Что же касается самого Хайдеггера, то, как мне представляется, достаточно редкой особенностью его продуктивного мышления являлось то, что его мышление было поставлено «на поток» постоянной смены логического (рационального) мышления на мышление интуитивно-инсайтное (иррациональное), а последнего на первое и т. д. Поясню свою мысль. Если большинство из нас креативно мыслит весьма заметными «скачками», – а именно: рефлексия-1 (подготавливающая создание предполагаемой идеи) сменяется инкубационной фазой, вслед за которой внезапно может последовать инсайт, то есть явление смысла новой идеи в наше сознание, а за ним опять этап рефлексивного мышления (ре-флексия-11), но уже раскрывающего смысл этой идеи, – то мышление Хайдеггера не «замечало» иррациональных скачков от предварительного размышления сразу к инсайтно явленному смыслу новой идеи – оно было у него «плавным», а потому походило на процесс последовательного логического мышления без каких-либо иррациональных моментов. А как я замечал уже ранее (см. Раздел 7 п. 2), стиль мышления определяет стиль выражения мысли. Если мы мыслим «скачкообразно», то замечаем это и пытаемся выразить нами понятое в соответствующей последовательности изложения движения мысли; если же мы не замечаем в своем мышлении этой «скачкообразности», то и изложение нашей мысли идет как бы плавным потоком от одной логически составленной мысли к другой, таким же образом составленной.
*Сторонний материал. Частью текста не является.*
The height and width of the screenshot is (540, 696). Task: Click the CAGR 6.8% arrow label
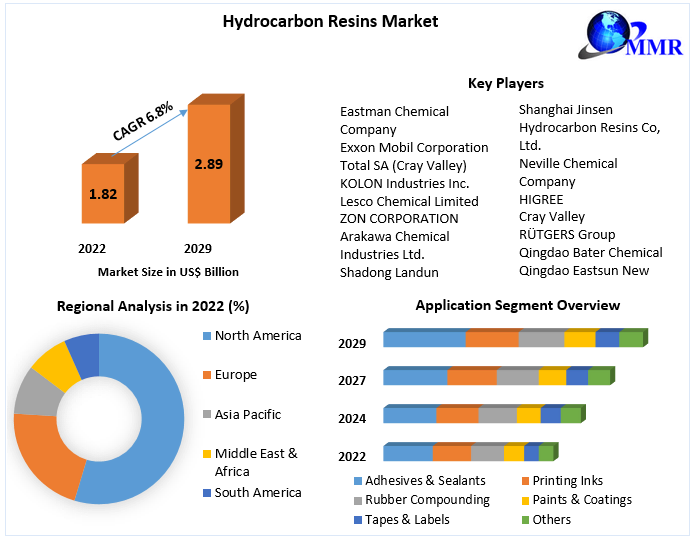click(x=143, y=120)
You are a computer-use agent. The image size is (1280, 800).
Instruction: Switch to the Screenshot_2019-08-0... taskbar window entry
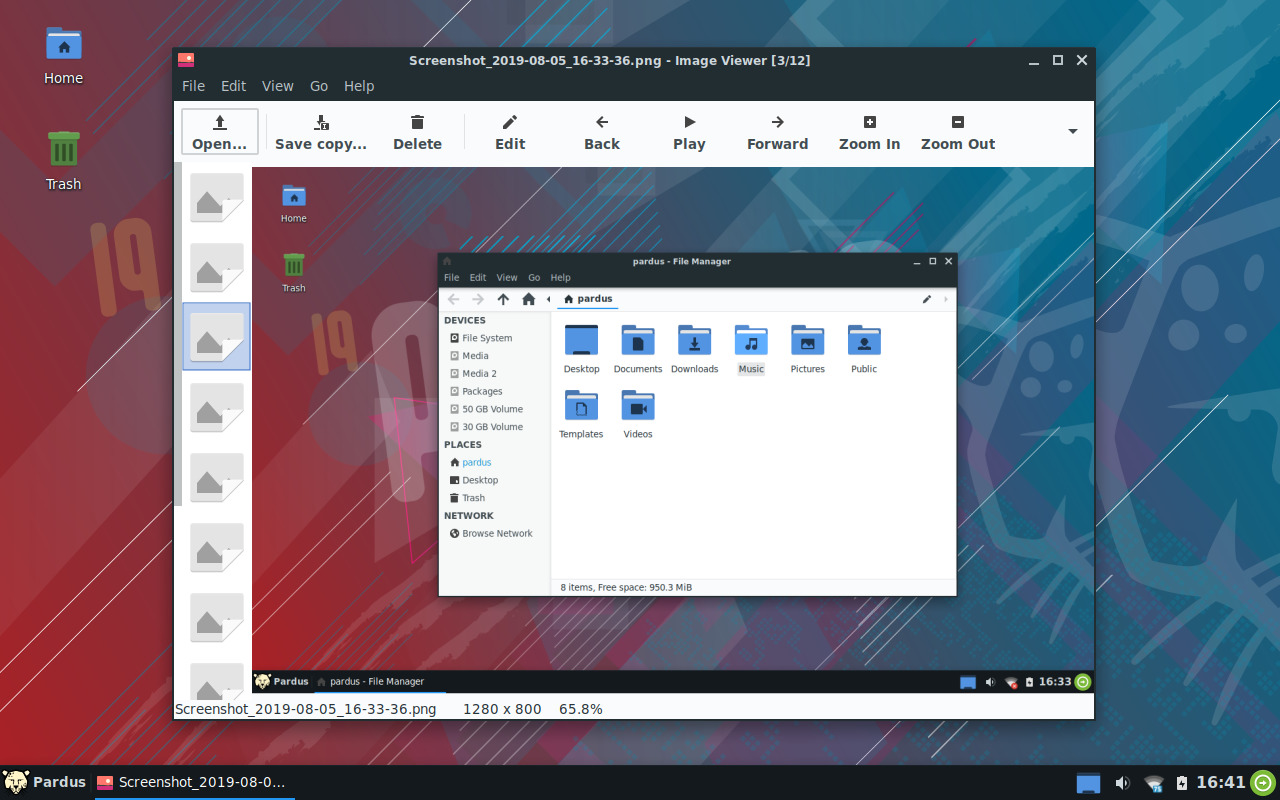pos(194,782)
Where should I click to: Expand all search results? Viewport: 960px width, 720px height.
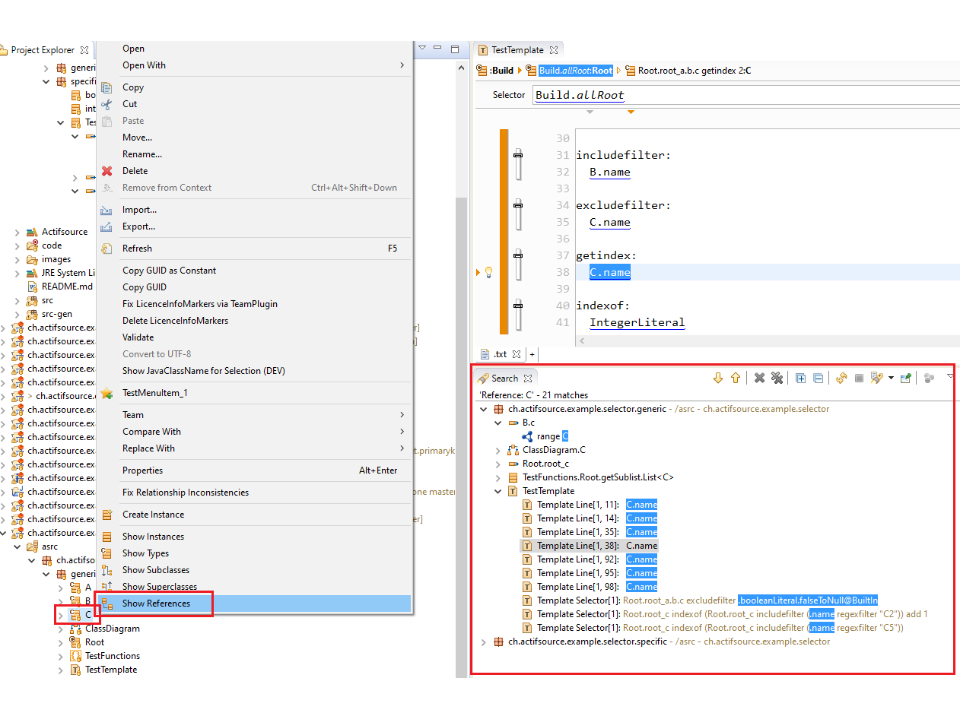tap(800, 378)
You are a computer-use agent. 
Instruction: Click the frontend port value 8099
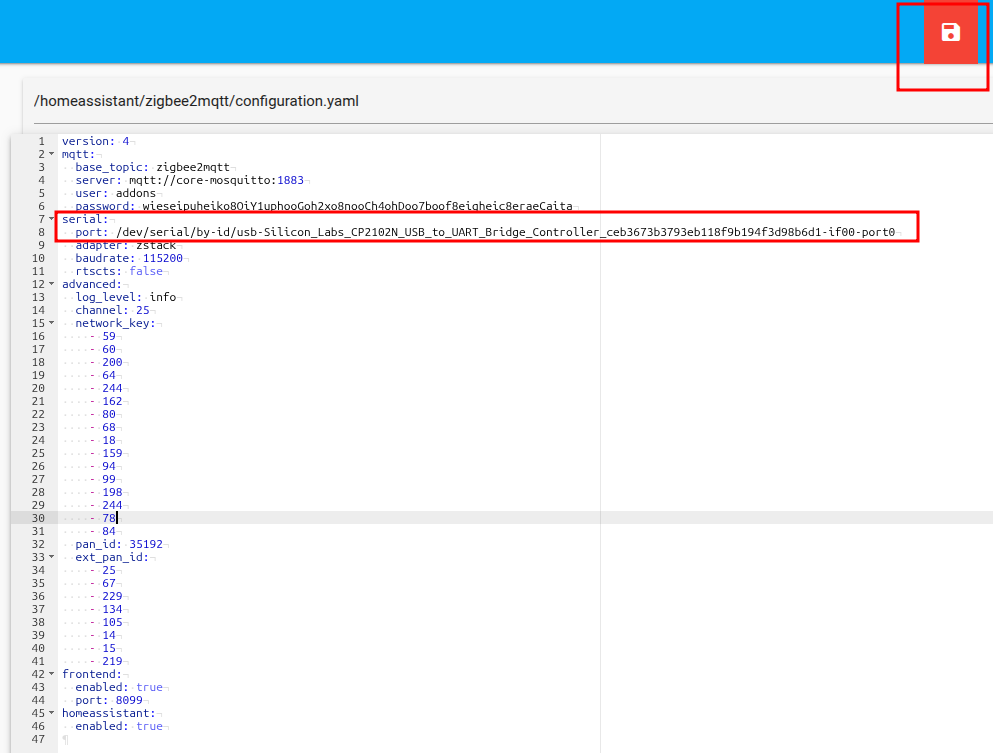click(129, 700)
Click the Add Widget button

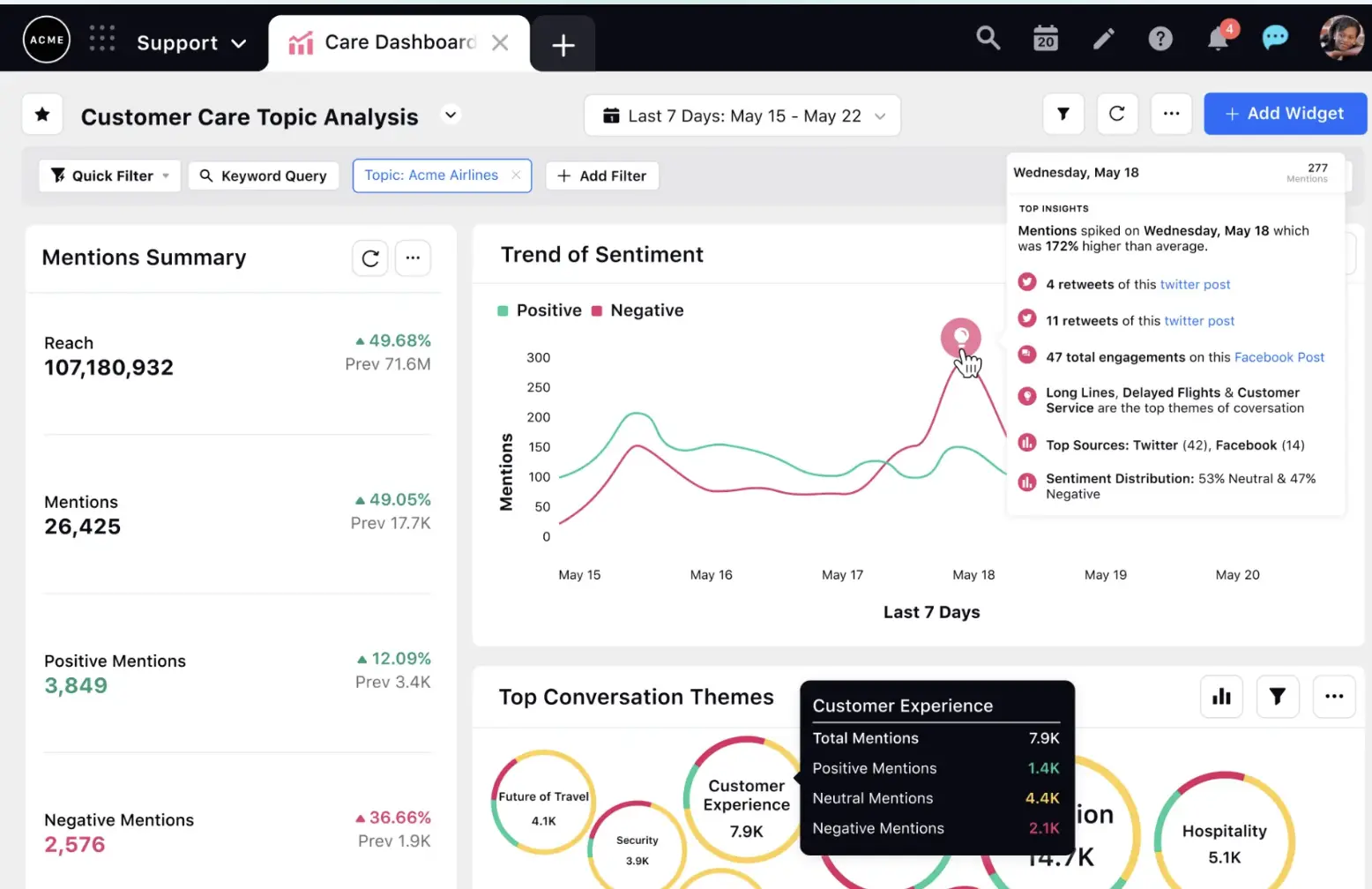click(1285, 114)
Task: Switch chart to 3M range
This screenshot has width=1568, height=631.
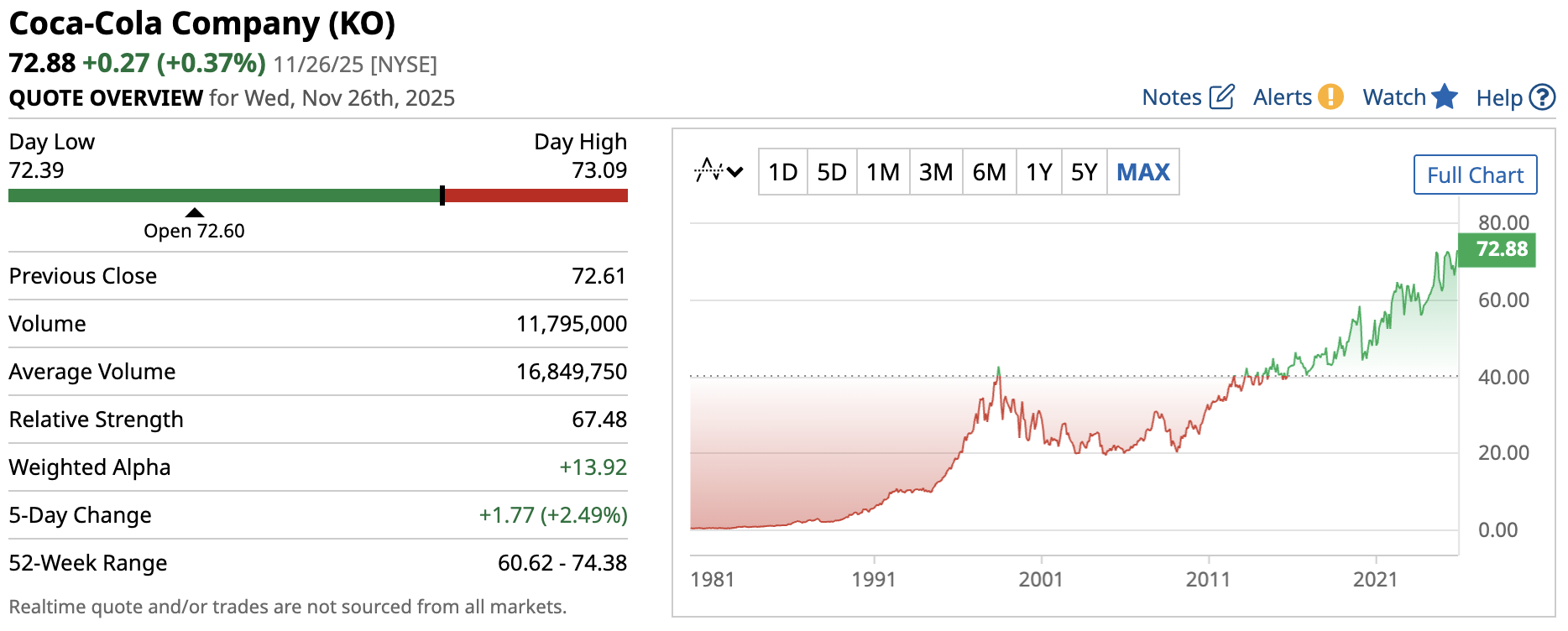Action: 936,173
Вот отсюда и получается, будто бы одно представление, – навеянное нашей логикой, – сменяется другим такого же рода представлением, не оставляя места, – а вернее, времени, – для обнаружения того, так что же все-таки такое незаметное свершилось между этими следующими друг за другом представлениями. А как мы уже знаем, в эти моменты свершается самое главное, а именно, явление нового смысла (идеи) из бессознательного в наше сознание. И этот смысл мы должны незамедлительно раскрыть и зафиксировать в знаках какой-либо системы (слово, формула, график и т. д.). Но за каждым из этих знаков, как правило, скрывается какое-либо сущее, «заслоняющее» (своим телом) целостный смысл самой идеи. (Заметим, смысл идеи не может быть предоставлен нам в дробном виде – он всегда целостен: это сингулярный сгусток смысла самой идеи) Вот здесь мы буквально вплотную подошли к вопросу, почему Хайдеггер полагал, что именно представление внесло весьма существенную лепту в забвение бытия. Но не будем торопиться, и постараемся сначала разобраться в том, каким образом самому Хайдеггеру представлялось бытие.
Как мы уже предположили, Хайдеггером не замечались скачки мысли в процессе его продуктивного мышления. Но именно они свидетельствуют о том, что такого рода мышление сопровождается возникновением новизны то ли в виде смысла новой идеи, то ли в виде уловления весьма существенных взаимосвязей между теми сущими, которыми оперирует наше мышление на данный момент. Так вот, напрашивается та мысль, что именно видение смысла только что явленной в сознание новизны принималось Хайдеггером в качестве бытия. И не только видение, но и удержание этого смысла в течение какого-то промежутка времени в сознании, того промежутка («просвета бытия», по Хайдеггеру), в течение которого можно было бы зафиксировать эту новизну посредством каких-либо знаков. (Как мы уже знаем, внове явленная в наше сознание новизна, новизна, не облаченная в одеяние знаков, имеет свойство достаточно легко и быстро «улетучиваться» из нашего сознания, не будучи прежде чем-либо зафиксированной, выраженной и помещенной в память).
Так вот, видение этой новизны, как мы показали ранее, происходит в тот момент, когда смысл идеи только-только является в наше сознание. Но у нас еще нет тех слов (знаков, символов, метафор), которыми мы могли бы его выразить, а главное, оформить и поместить в память. Мы только начинаем подбирать эти слова, это одеяние для нашей красавицы-мысли. А потому наше внимание постоянно должно быть сосредоточено на самом внове явленном смысле, а вернее, на сгустке этого смысла, который мы должны, во-первых, развернуть, а во-вторых, обозначить (наименовать) те сущие, которые являются составляющими элементами этого смысла, и те взаимосвязи, в которых они находятся.
Как видим, в тот промежуток времени, когда мы раскрываем смысл идеи и оформляем его в знаках какой-либо системы, наше сознание находится в раздвоенном состоянии:
– с одной стороны, мы должны держать в (слишком недолговременной) «памяти» нашего сознания внове явленный смысл идеи (с той целью, чтобы не упустить его),
– а с другой стороны, мы должны (буквально, в лихорадочном темпе) подбирать те слова (знаки), которые способны в наилучшем виде выразить этот смысл.